Planning your architecture v1.3.4
Overview
Role: CTO / Architect / Lead Engineer
Prerequisites
- The business goals your architecture needs to enable (examples: bugdet constraints, desired uptime, desired latency)
Outcomes
An Architectural Decision Record (ADR) defining the topology, locality, and redundancy model of your Hybrid Manager (HM) architecture. (at minimum: architecture diagrams with notes)
Initial inputs for the HM Helm chart configuration file:
values.yaml.
Note
You, as the customer, ultimately own your deployment architecture. While EDB's Sales Engineering, Professional Services, Support Team, or documentation can be consulted, the final architectural decisions rest with your team.
Next phase: Phase 2: Gathering your system requirements
Architectural discovery
The goal of architectural discovery is to navigate and then document the necessary decisions to successfully deploy Hybrid Manager (HM). These decisions form the blueprint for meeting Infrastructure Requirements (Phase 2) and Preparing the environment (Phase 3).
The accompanying questions cover a broad set of considerations extending beyond just the database layer. This guide should be viewed from two perspectives:
Current state: Where your existing database and application workloads are today.
Target state: Where you intend to deploy HM immediately, and where you plan to expand over the next 1–2 years.
Recommendation: Acquiring and reviewing diagrams of your current and target state is the most efficient way to complete this phase.
Locality: Where will HM live?
Understanding the physical or logical locations of your database and dependent applications is crucial for determining the necessary architecture.
Questions to answer:
Where is the current database solution located in terms of cloud regions (CSP) or physical data centers (on-premises)?
Where are the dependent application workloads for these databases located?
Are there upstream layers of dependency, and where are those located?
Analysis:
- Locality determines the initial scope of the deployment (e.g., single cloud region vs. multi-region).
- If you plan to span multiple regions, clouds, or hybrid cloud environments, Postgres Distributed is likely the appropriate database service recommendation.
- The locality of upstream applications is key to minimizing network latency.
Disaster recovery (hot/cold)
Disaster recovery (DR) ensures business continuity across different locations.
Questions to answer:
- How is disaster recovery—as a subset of business continuity—accomplished across these locations, or is there an additional location assigned specifically as disaster recovery?
- Is there an additional location assigned specifically as DR?
- How is DR capability validated, and how often?
Analysis:
- Having a dedicated secondary location indicates a strong architectural requirement.
- If no formal DR practice exists, the HM DBaaS far-away replica solution may provide new capabilities.

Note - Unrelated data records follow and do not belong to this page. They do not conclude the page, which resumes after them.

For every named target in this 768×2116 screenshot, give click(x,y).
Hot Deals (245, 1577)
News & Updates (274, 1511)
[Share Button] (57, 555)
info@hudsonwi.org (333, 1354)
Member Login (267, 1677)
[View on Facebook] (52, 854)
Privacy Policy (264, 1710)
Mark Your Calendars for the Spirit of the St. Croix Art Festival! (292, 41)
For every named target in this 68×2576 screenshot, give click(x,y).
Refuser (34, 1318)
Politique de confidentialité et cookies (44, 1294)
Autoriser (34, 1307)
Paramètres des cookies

Activeness (Active/Passive vs. Active/Active)
Activeness describes how your distributed locations are utilized for critical workloads.
Questions to answer:
- If you have multiple locations, how does the critical dependent workload utilize these systems?
- Is one location active and the other passive for transaction processing (OLTP)?
- Is one location active for OLTP, and the other active for analytical processing (OLAP/BI)?
Analysis:
- If your target state requires simultaneous writes to multiple database instances (i.e., true active/active across locations), Postgres Distributed is the required solution due to its multi-writer capability..
- Understanding whether a location is passively waiting (cold standby) or actively running (hot standby) helps define resource requirements and recovery time objectives (RTO).
- Business continuity: The architectural choices around active/passive, active/active, and standby models must balance the organization's tolerance for downtime/data loss against the cost of maintaining redundant systems.
These topics naturally follow the discussion of Activeness and help complete the picture of your application ecosystem.
- Ingress traffic routing in terms of the consuming application.
- Replication at various application layers.
- Caching layers (and their location relative to the database).
- Session demands (e.g., is session replication handled at the application layer?).
Lifecycle operations
Understanding your operations practices helps determine the complexity of the Kubernetes environment required to manage the database service.
Questions to answer:
- Do you utilize lifecycle operations patterns such as Blue/Green or Canary?
- How do you handle DML/DDL updates (data and schema) vs. engine upgrades (major versions)?
- What pre-production environments (staging, development, testing) are required?
Analysis:
- Practices like Blue/Green deployment align well with the zero-downtime features offered by EDB's database solutions.
- The number of pre-production environments directly influences the total cluster count and resource sizing defined in System requirements.
Supported platforms
HM and Kubernetes have a 1:1 relationship—each HM deployment requires its own dedicated Kubernetes cluster. The Kubernetes cluster must be dedicated to HM in its current version; sharing with other workloads is not supported.
- Amazon EKS (Elastic Kubernetes Service)
- Google GKE (Google Kubernetes Engine)
- Rancher RKE2 (Rancher Kubernetes Engine)
- Red Hat OpenShift (RHOS)
Note
The customer is responsible for the full lifecycle management of the Kubernetes cluster (provisioning, upgrades, scaling).
HM distributed reference architecture
This reference architecture represents the ultimate goal for achieving the highest levels of SLA and scale. It typically spans multiple data centers.
Diagram legend reference
The legend defines the colors and logical groupings used in the architecture diagram:
- Locality: The highest-level physical or logical grouping, such as a physical data center or a geographical region (e.g., "City 1" and "Data Center 1").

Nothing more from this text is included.